Abstract
For the most part, cost-effectiveness analysis has attempted to incorporate the effects of medical treatments on patients' quality of life by adjusting years of survival with an index of the quality of life in the surviving years. The construction of such a quality-adjusted year index is typically based on implicitly value-laden assumptions regarding tradeoffs of hypothetical situations, ie, survival periods with or without a disabling condition. The construction of the index relies on judgments and other procedures that have been shown to generate figures that are widely discrepant from those suggested by empirical studies. Indeed, only empirical studies based on individuals' direct assessments of their quality of life, and those which focus on the persons subjected to the treatments at issue, can provide the necessary valid input to cost-effectiveness analysis.

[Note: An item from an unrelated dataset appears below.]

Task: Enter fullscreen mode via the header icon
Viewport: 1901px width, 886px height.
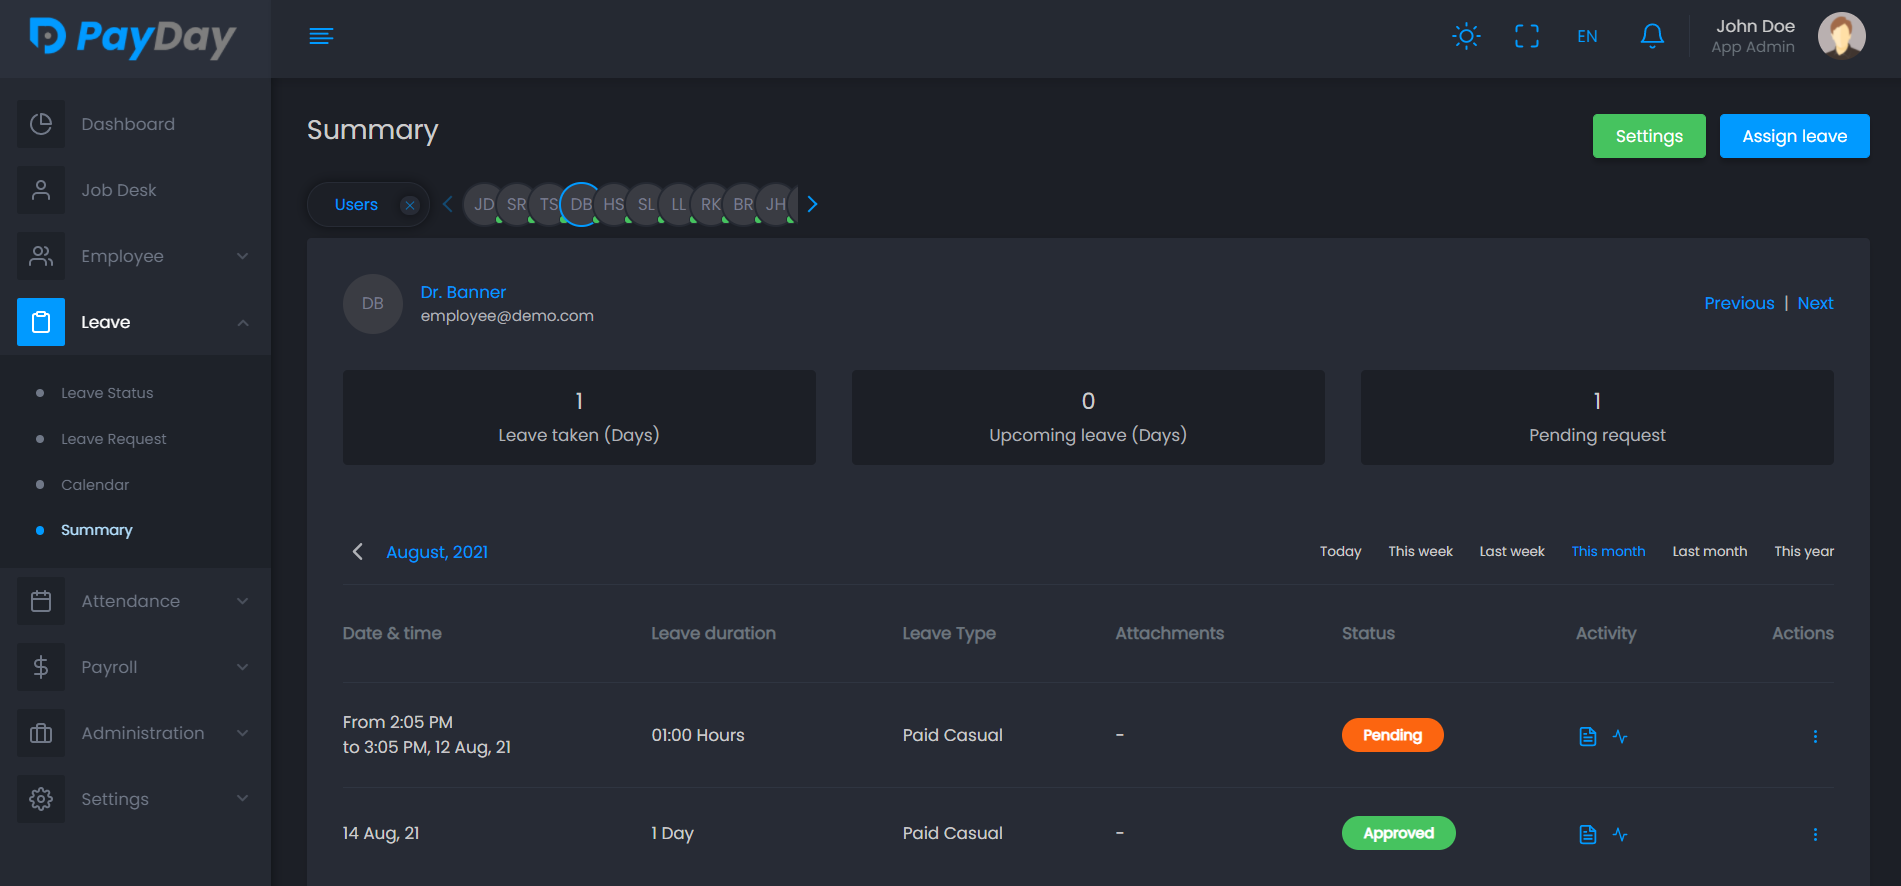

It is therefore suggested that cost-effectiveness analysis should rely on quality-of-life data generated by empirical studies of persons subjected to the treatments; and it should report separately the cost of treatment per year of life and per quality of life expressed in effect size units. The latter effect size units in quality of life should be specified separately for global measures of physical, mental, and social functioning and well being, as well as for specific measures of the presenting symptoms and disabilities that are produced in these areas of life by the disease. The degree of relationship among these various aspects of quality of life can provide yet another important indication of the overall effect of the treatment. The advantages of focusing on quality-of-life data in terms of effect size units stem from: (a) the greater convergence in the conceptualization of quality of life than in the use of specific measures, and (b) the availability of meta-analytic techniques for synthesizing effect size units from different studies and comparing them across different treatments.